News

Lung cancer: Cetuximab and platinum chemo

2 Jun 2008

Cetuximab plus platinum-based chemotherapy improves survival for patients with newly diagnosed advanced lung cancer

A large phase III study announced in Chicago at ASCO 2008, has found that the targeted therapy cetuximab (Erbitux), combined with platinum-based chemotherapy, is effective as a first-line treatment for patients with advanced non-small cell lung cancer (NSCLC). This is the first time a targeted drug has shown a survival benefit as a first-line treatment for patients with NSCLC, including all subtypes of the disease.

Lung cancer is the leading cause of cancer death among men and women, with 161,840 lung cancer deaths expected this year in the United States alone. NSCLC is the most common type of lung cancer, comprising 85 to 90 percent of all cases; more than 80 percent of NSCLC patients have tumours that express the EGFR gene. For patients with the most advanced form of the disease, one-year survival is about 30 percent and five-year survival is just 1 to 2 percent.

"Patients with advanced NSCLC have limited treatment options and life expectancy is short, so the survival increase shown in this study is an important step for these patients" said Robert Pirker, MD, an associate professor of medicine at Medical University of Vienna in Austria and the study's lead author. "These results clearly establish cetuximab in combination with chemotherapy as a new standard in first-line treatment of NSCLC."

This study evaluated the addition of the EGFR antibody cetuximab to platinum-based chemotherapy (cisplatin and vinorelbine). The current standard of care for newly diagnosed patients with advanced NSCLC is platinum (either cisplatin or carboplatin) combined with a 'third-generation drug' (vinorelbine, gemcitabine, paclitaxel or docetaxel). Earlier studies of different EGFR-targeted drugs, also called tyrosine kinase inhibitors (gefitinib and erlotinib), did not to show an additional benefit to first-line standard chemotherapy and are currently approved for patients whose initial chemotherapy has failed.

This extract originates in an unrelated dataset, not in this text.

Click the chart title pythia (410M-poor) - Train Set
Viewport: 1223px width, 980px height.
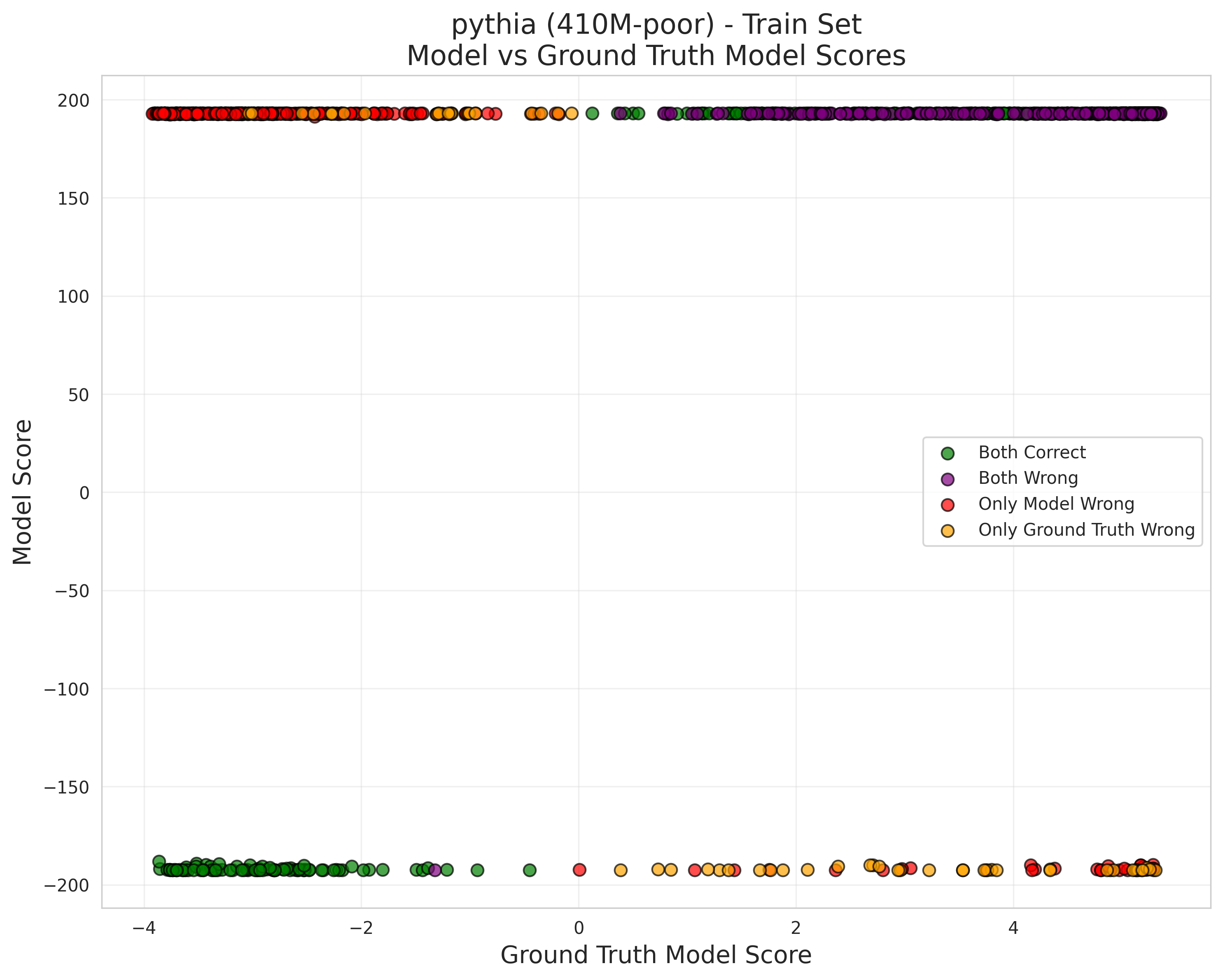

In this study, 1,125 patients in 30 countries were randomized to receive either chemotherapy alone (568) or chemotherapy plus cetuximab (557); 94 percent had stage IV disease (meaning the cancer had spread to other parts of the body). Overall survival was higher for those who received cetuximab plus chemotherapy (11.3 months) compared to those receiving chemotherapy alone (10.1 months). Additionally, the response rate was better in the chemotherapy plus cetuximab arm (36.3 percent) versus chemotherapy alone (29.2 percent). The benefit of cetuximab was seen in patients with all histological subtypes of NSCLC, including adenocarcinoma and squamous cell carcinoma, the two most common subtypes. Other targeted therapies for lung cancer have only proven effective against certain subtypes. As expected, the most frequent side effect was an acne-like rash, which was manageable with medication. Moderate rashes were seen more frequently in patients receiving cetuximab (10.4 percent) than in patients receiving chemotherapy alone (0.2 percent).

The authors state that based on these findings, there will be more studies evaluating cetuximab in earlier stages of the disease, such as in combination with chemotherapy or chemoradiotherapy in patients with locally advanced disease or as an additional treatment after surgery in patients with early-stage disease.